The hacks, which took place in the last several months, focused on U.S. officials either based in Uganda or working on matters related to the East African country.
The NSO Group said in a statement that it did not have any indication their tools were used but cancelled the relevant accounts and said they would investigate based on the Reuters inquiry.
The U.S. government put the NSO Group on a blacklist last month after revelations that its software had been used by a host of countries to spy on journalists, government officials and activists.
NSO software operates by capturing encrypted messages, photos and other sensitive information from infected phones, turning them into recording devices to monitor surroundings.
Apple’s alert to affected users did not name the creator of the spyware used in this hack.
The victims notified by Apple included American citizens and were easily identifiable as U.S. government employees because they associated email addresses ending in state.gov with their Apple IDs, sources told Reuters.
They and other targets notified by Apple in multiple countries were infected through the same graphics processing vulnerability that Apple did not fix until September, the sources said.

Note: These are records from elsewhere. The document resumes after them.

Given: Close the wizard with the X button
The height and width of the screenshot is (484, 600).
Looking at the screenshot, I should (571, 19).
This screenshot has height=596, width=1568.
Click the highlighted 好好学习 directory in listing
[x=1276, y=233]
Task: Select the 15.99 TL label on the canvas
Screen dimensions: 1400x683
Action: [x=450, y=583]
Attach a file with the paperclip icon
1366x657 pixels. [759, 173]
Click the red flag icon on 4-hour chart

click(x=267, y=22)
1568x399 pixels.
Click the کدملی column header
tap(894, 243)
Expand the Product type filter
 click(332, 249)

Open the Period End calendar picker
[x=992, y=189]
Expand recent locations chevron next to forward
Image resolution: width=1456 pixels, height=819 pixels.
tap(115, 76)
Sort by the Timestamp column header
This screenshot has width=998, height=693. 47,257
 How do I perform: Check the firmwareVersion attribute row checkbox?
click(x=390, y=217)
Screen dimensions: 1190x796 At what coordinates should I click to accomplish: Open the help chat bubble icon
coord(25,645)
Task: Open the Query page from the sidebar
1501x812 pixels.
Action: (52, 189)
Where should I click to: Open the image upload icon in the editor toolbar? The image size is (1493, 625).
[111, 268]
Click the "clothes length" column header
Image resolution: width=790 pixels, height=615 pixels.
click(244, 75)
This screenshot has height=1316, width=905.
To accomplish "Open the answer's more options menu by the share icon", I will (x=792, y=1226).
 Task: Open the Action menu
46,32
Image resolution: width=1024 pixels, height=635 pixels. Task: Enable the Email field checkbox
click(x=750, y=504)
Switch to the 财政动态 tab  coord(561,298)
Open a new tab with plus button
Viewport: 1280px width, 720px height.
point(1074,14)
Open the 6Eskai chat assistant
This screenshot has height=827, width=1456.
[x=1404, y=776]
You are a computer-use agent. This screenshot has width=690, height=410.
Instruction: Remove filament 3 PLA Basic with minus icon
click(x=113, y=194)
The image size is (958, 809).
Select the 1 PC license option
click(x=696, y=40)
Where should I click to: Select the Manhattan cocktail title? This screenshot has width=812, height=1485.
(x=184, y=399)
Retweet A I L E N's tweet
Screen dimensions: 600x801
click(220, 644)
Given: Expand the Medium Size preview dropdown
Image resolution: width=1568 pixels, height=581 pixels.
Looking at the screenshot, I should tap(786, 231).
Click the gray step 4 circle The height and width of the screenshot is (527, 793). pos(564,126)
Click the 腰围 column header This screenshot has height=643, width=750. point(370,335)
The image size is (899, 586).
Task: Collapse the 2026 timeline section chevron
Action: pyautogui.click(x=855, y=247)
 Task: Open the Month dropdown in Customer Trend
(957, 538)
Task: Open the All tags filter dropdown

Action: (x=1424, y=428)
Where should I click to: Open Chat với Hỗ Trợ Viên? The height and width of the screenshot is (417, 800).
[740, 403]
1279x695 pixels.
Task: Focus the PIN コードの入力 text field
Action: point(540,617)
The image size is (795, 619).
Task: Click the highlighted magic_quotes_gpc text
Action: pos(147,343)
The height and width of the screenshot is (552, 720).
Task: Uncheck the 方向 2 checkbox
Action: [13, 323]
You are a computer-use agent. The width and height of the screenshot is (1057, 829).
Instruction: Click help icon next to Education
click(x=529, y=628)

Since at least February, this software flaw allowed some NSO customers to take control of iPhones simply by sending invisible yet tainted iMessage requests to the device, researchers who investigated the espionage campaign said.
Historically, some of the NSO Group’s best-known past clients included Saudi Arabia, the United Arab Emirates and Mexico.
The Zionist war ministry must approve export licenses for NSO, which has close ties to the regime’s military and espionage communities, to sell its technology internationally.